Two people do similar jobs. Lets say they are both cleaners only one works in a hospital and the other an office. One finds the work boring and pointless but the other finds it satisfying and meaningful.
Assuming all other things are equal, (age, gender, intelligence, income, etc.) what’s going on? The difference between these two people comes down to how they think about their job and the little extras that give the job some meaning.
Extending the boundaries of a job can make a big difference in the ways we view one another. A cleaner in a hospital who also takes a little time to chat to patients tends to view their work as more meaningful than one who works in a bubble. They might work in a bubble because communication is discouraged or looked on, or they might simply pull a night shift and work in isolation.
Some work roles are very tightly defined but some things at least have eased up a little. Back in the early1980s I remember the frustration of a friend who worked in a hospital and needed a light bulb changing. She had to write a work requisition for someone to bring a ladder and another for an electrician to change the bulb. The person with the ladder wasn’t allowed to leave it (health and safety) and so hung they around for an hour waiting for the electrician to arrive. No wonder more flexible working practices were welcomed with open arms.
Putting some meaning into a job that at first appears meaningless requires a little thought and action. It’s a process called reframing.
How do we Reframe?
- If your job is to stand by a conveyor belt and pack boxes your scope for reframing is pretty limited, although you could ask to rotate to other jobs. In fact varying the number or type of activities you undertake one way of reframing a job.
- Another is to increase the number and nature of the relationships you have with others.
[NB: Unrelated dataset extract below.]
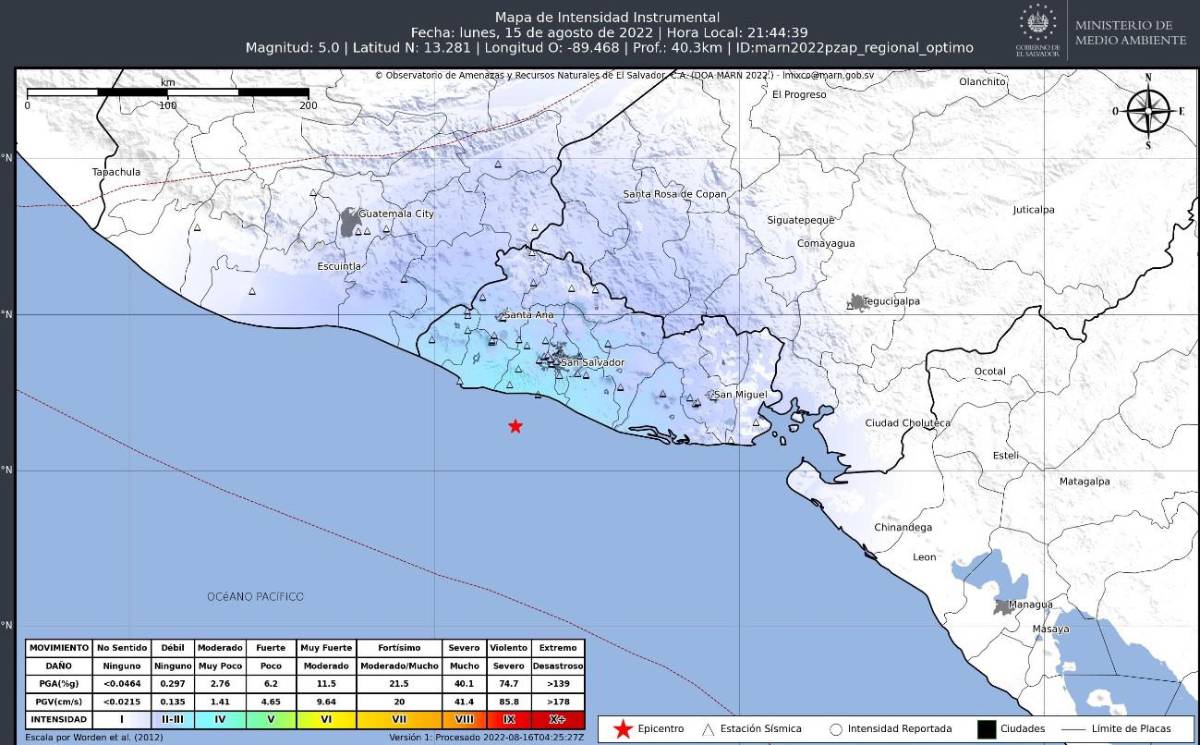This screenshot has height=745, width=1200.
Task: Click the Intensidad Reportada circle legend icon
Action: tap(835, 729)

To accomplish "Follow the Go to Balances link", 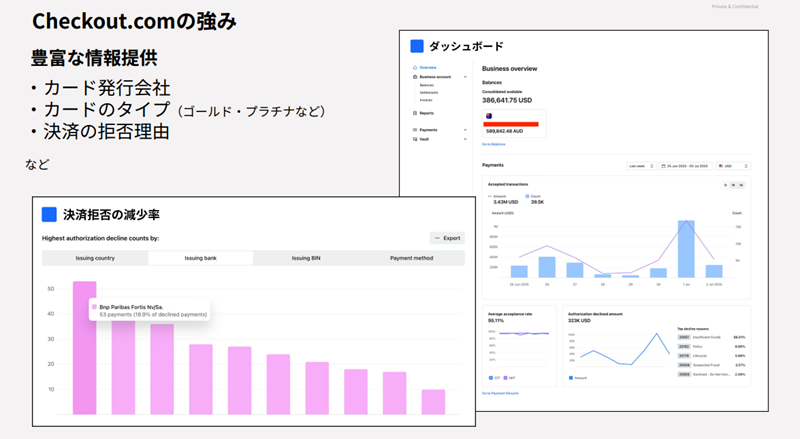I will 495,145.
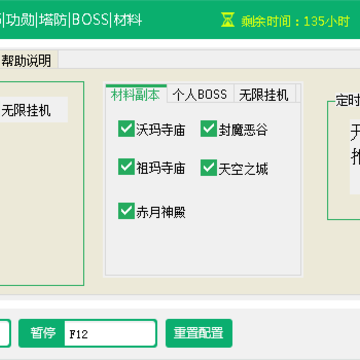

- A third is to reflect on the wider importance of your job. If the floors and surfaces weren’t cleaned the chances of infection increases, already ill people may become more distressed, which puts an additional burden on other staff, and so on.
Work is a significant part of most adult lives and whether you view your work as a job, a career, or a calling, meaning is important for a variety of reasons. It reduces stress by providing a stable foundation and giving a sense of purpose to the things we do. We may have to provide our own meaning and in this sense it is very personal to know why we do what we do.